***** RECORDS FOR THE TASK

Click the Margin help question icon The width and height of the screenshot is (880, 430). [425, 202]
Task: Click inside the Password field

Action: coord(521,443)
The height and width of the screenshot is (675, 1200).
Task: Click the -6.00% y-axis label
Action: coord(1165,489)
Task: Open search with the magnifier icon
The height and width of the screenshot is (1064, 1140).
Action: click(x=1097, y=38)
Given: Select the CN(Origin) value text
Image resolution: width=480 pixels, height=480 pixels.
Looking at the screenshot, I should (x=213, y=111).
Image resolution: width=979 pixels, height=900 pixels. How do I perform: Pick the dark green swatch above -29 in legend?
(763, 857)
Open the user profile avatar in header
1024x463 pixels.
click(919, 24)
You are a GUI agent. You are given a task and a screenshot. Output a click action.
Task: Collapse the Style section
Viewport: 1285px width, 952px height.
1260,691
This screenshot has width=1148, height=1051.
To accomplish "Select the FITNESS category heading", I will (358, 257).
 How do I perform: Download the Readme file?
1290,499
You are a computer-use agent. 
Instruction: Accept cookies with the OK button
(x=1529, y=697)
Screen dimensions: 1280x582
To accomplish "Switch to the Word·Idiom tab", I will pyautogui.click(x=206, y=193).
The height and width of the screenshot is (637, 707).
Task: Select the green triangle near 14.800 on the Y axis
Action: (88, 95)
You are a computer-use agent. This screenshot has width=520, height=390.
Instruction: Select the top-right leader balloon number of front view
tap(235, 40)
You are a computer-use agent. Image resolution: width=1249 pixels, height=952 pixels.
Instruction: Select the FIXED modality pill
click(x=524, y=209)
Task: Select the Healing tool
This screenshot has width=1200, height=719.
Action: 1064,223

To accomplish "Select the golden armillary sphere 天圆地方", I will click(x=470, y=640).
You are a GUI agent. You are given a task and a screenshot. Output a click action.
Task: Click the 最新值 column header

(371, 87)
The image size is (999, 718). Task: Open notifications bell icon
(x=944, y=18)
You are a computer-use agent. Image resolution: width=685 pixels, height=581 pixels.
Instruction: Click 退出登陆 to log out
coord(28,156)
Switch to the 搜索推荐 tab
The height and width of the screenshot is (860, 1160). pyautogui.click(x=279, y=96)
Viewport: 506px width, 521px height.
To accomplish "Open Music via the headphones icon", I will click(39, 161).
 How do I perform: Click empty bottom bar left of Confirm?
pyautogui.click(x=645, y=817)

**********

TASK:
Quote the data above in full, changing nothing.

SOLUTION FOR THIS PROBLEM:
Click the Margin help question icon The width and height of the screenshot is (880, 430). [425, 202]
Task: Click inside the Password field

Action: coord(521,443)
The height and width of the screenshot is (675, 1200).
Task: Click the -6.00% y-axis label
Action: coord(1165,489)
Task: Open search with the magnifier icon
The height and width of the screenshot is (1064, 1140).
Action: click(x=1097, y=38)
Given: Select the CN(Origin) value text
Image resolution: width=480 pixels, height=480 pixels.
Looking at the screenshot, I should (x=213, y=111).
Image resolution: width=979 pixels, height=900 pixels. How do I perform: Pick the dark green swatch above -29 in legend?
(763, 857)
Open the user profile avatar in header
1024x463 pixels.
click(919, 24)
You are a GUI agent. You are given a task and a screenshot. Output a click action.
Task: Collapse the Style section
Viewport: 1285px width, 952px height.
1260,691
This screenshot has width=1148, height=1051.
To accomplish "Select the FITNESS category heading", I will (358, 257).
 How do I perform: Download the Readme file?
1290,499
You are a computer-use agent. 
Instruction: Accept cookies with the OK button
(x=1529, y=697)
Screen dimensions: 1280x582
To accomplish "Switch to the Word·Idiom tab", I will pyautogui.click(x=206, y=193).
The height and width of the screenshot is (637, 707).
Task: Select the green triangle near 14.800 on the Y axis
Action: (88, 95)
You are a computer-use agent. This screenshot has width=520, height=390.
Instruction: Select the top-right leader balloon number of front view
tap(235, 40)
You are a computer-use agent. Image resolution: width=1249 pixels, height=952 pixels.
Instruction: Select the FIXED modality pill
click(x=524, y=209)
Task: Select the Healing tool
This screenshot has width=1200, height=719.
Action: 1064,223

To accomplish "Select the golden armillary sphere 天圆地方", I will click(x=470, y=640).
You are a GUI agent. You are given a task and a screenshot. Output a click action.
Task: Click the 最新值 column header

(371, 87)
The image size is (999, 718). Task: Open notifications bell icon
(x=944, y=18)
You are a computer-use agent. Image resolution: width=685 pixels, height=581 pixels.
Instruction: Click 退出登陆 to log out
coord(28,156)
Switch to the 搜索推荐 tab
The height and width of the screenshot is (860, 1160). pyautogui.click(x=279, y=96)
Viewport: 506px width, 521px height.
To accomplish "Open Music via the headphones icon", I will click(39, 161).
 How do I perform: Click empty bottom bar left of Confirm?
pyautogui.click(x=645, y=817)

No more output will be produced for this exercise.